Wed | Sep 19, 2018

Laurie Foster | CWI forced to scrape the barrel

Published:Tuesday | October 31, 2017 | 12:00 AM
West Indies batsman Shai Hope driving through the offside during the first day of the first Test match against Zimbabwe at Queen's Sports Club, Bulawayo yesterday.

Cricket West Indies, as the most recent name change has it, has been accused of many moves thought to be destructive to the game model the fans once knew and enjoyed. One thing that it should not have in its debit column: is lack of support for the shortest format - the Twenty20 (T20) big-money hustle. It can never be denied that its influx has brought great fortune to the sport, both in the corporate structure and players. There are some one day and T-20 bullies who would not get close to what is called "real cricket" in those bygone years. Yet, they survive. However, the question needs to be asked, what is the cost that is being paid when the longer version is struggling for support?

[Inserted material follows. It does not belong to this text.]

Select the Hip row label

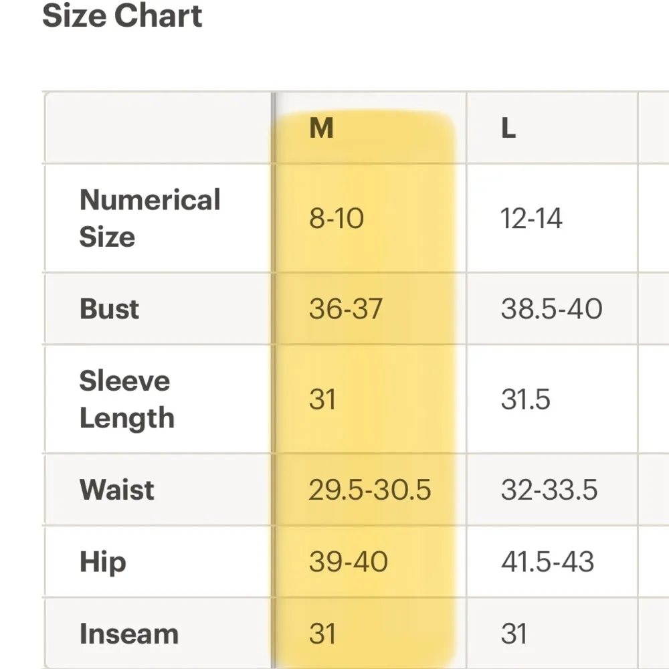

As this column is being written, the island territories are putting their best available foot forward, contesting the regional 4-dayers throughout the Caribbean. The teams might be shorn of talent, but they are where they are assigned. The Windies senior team, straight from a seesaw test battle in England, is flexing some muscle in Zimbabwe, and the A team is engaged with its counterparts from Sri Lanka, with the final of three minitests fighting the bad weather under lights in Kingston. All this, while some of the cream of the region's batting talent have been selected to slog it out in the Bangladesh League.

It gets worse as it is more than likely that as soon as they "find their feet," Captain Holder's brightest lights will be setting sail to more lucrative exploits, and who can blame them? The world governing body, The International Cricket Council (ICC), and its members, should find a way to structure the various competitions so that all concerned are afforded their fair share. With our players scattered on those named expeditions across the world, the ensuing fragmentation, weakens the individual teams that are put out to battle. Seldom, if ever, are players denied the requisite permission to travel. It is left to the player to decide which dangling carrot is chosen. With the remuneration for shorter versions at the height that it is, there can be no doubt as to the choice.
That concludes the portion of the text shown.